Wednesday, 15 March 2017

Charitable giving, suggestion, and learning from others: Pay-What-You-Want experiments at a coffee shop

an article by Sangkon Park (Korea Culture & Tourism Institute, Republic of Korea), Sohyun Nam (Sogang University, Republic of Korea) and Jungmin Lee (Seoul National University, Republic of Korea and IZA, Germany) published in Journal of Behavioral and Experimental Economics Volume 66 (February 2017)

  • We examine consumers' behavior under the Pay-What-You-Want pricing.
  • We conducted a series of field experiments, implementing different pricing schemes.
  • The PWYW combined with charity and reference price does not harm profitability.
  • Buyers are sensitive to external references and seek to learn from others.
  • Buyers try to behave in a socially appropriate manner in this unfamiliar environment.

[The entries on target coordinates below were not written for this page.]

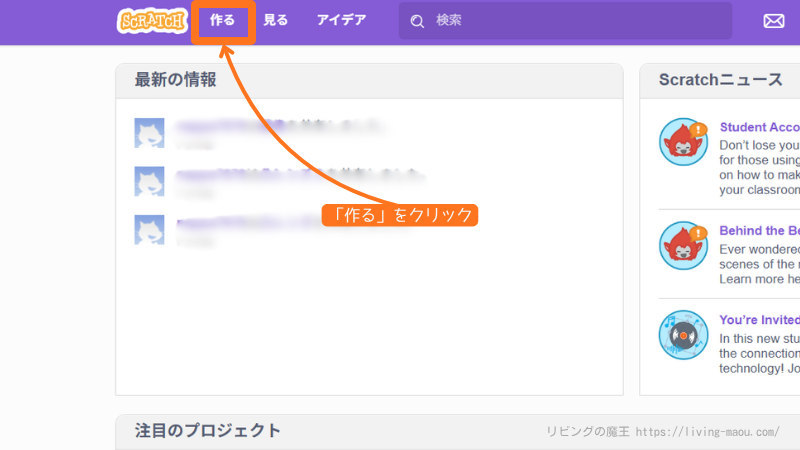Screen dimensions: 800x450
Task: Open the You're Invited news headline
Action: click(x=759, y=320)
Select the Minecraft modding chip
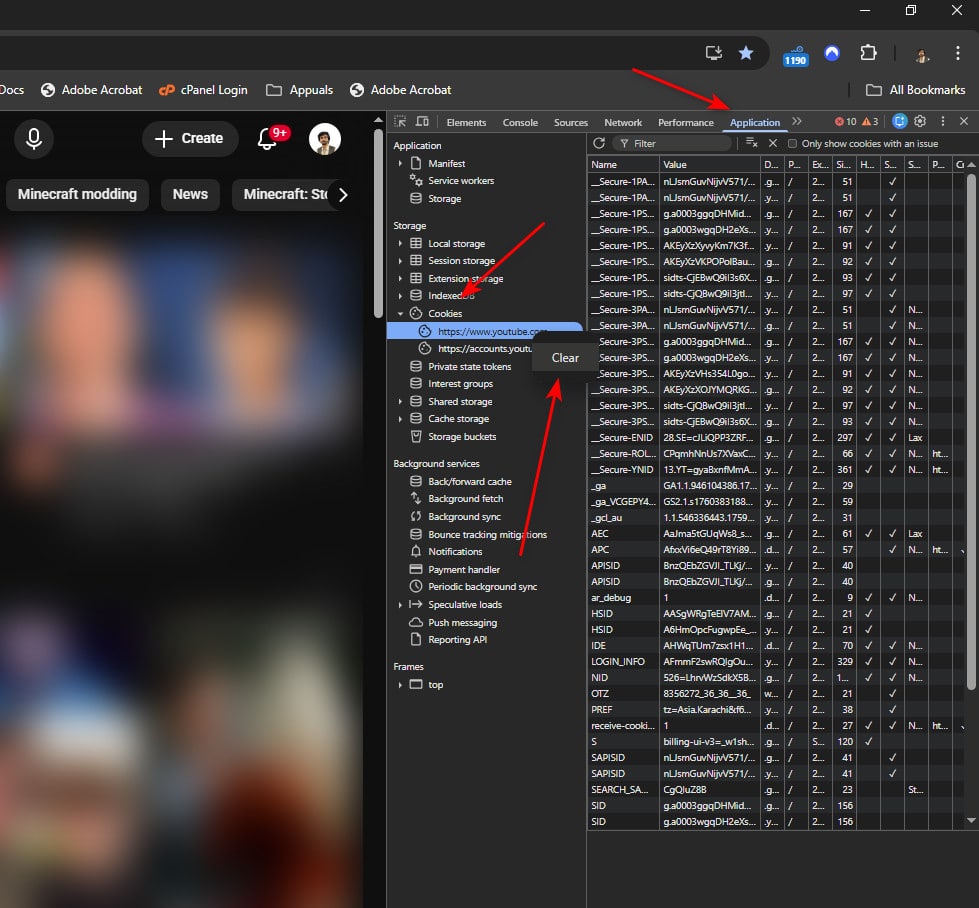Screen dimensions: 979x908 click(x=77, y=194)
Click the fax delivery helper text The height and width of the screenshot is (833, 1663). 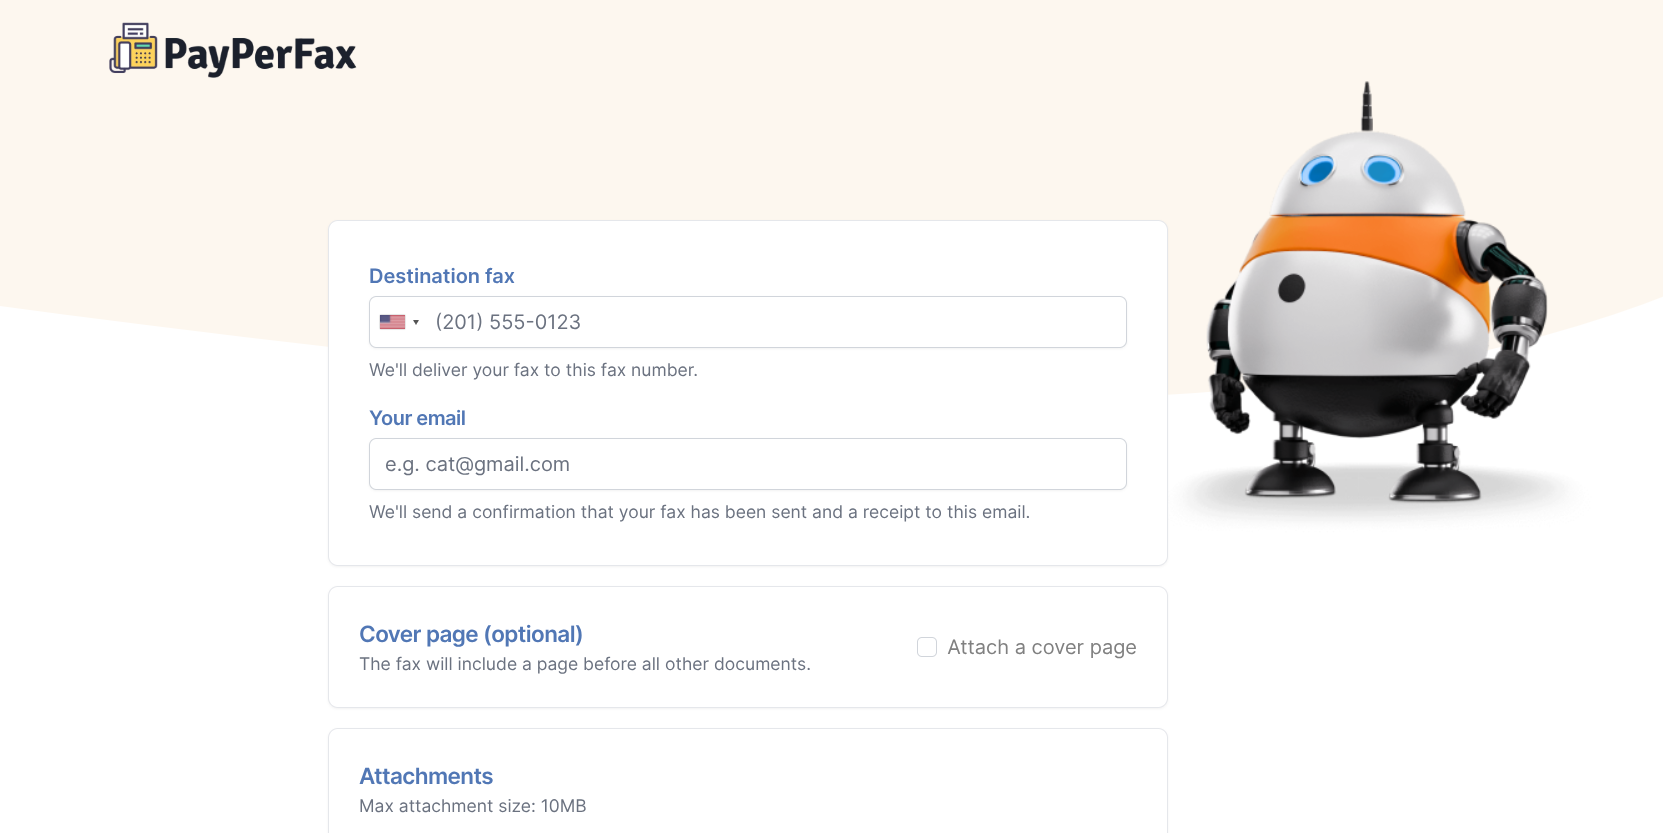pos(533,370)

We examine consumer behavior under Pay-What-You-Want (PWYW) pricing by conducting a series of field experiments that implemented different pricing schemes at a coffee shop: PWYW, PWYW with charitable giving, PWYW with charitable giving and a suggested price, and – for comparison – a regular fixed price group and a fixed price with giving group.

We find that the PWYW scheme, when combined with charitable giving and a suggested price, yields net revenue as large as that under the fixed price scheme. We also find that consumers under PWYW with charitable giving are responsive to a suggested price and seek to learn from others.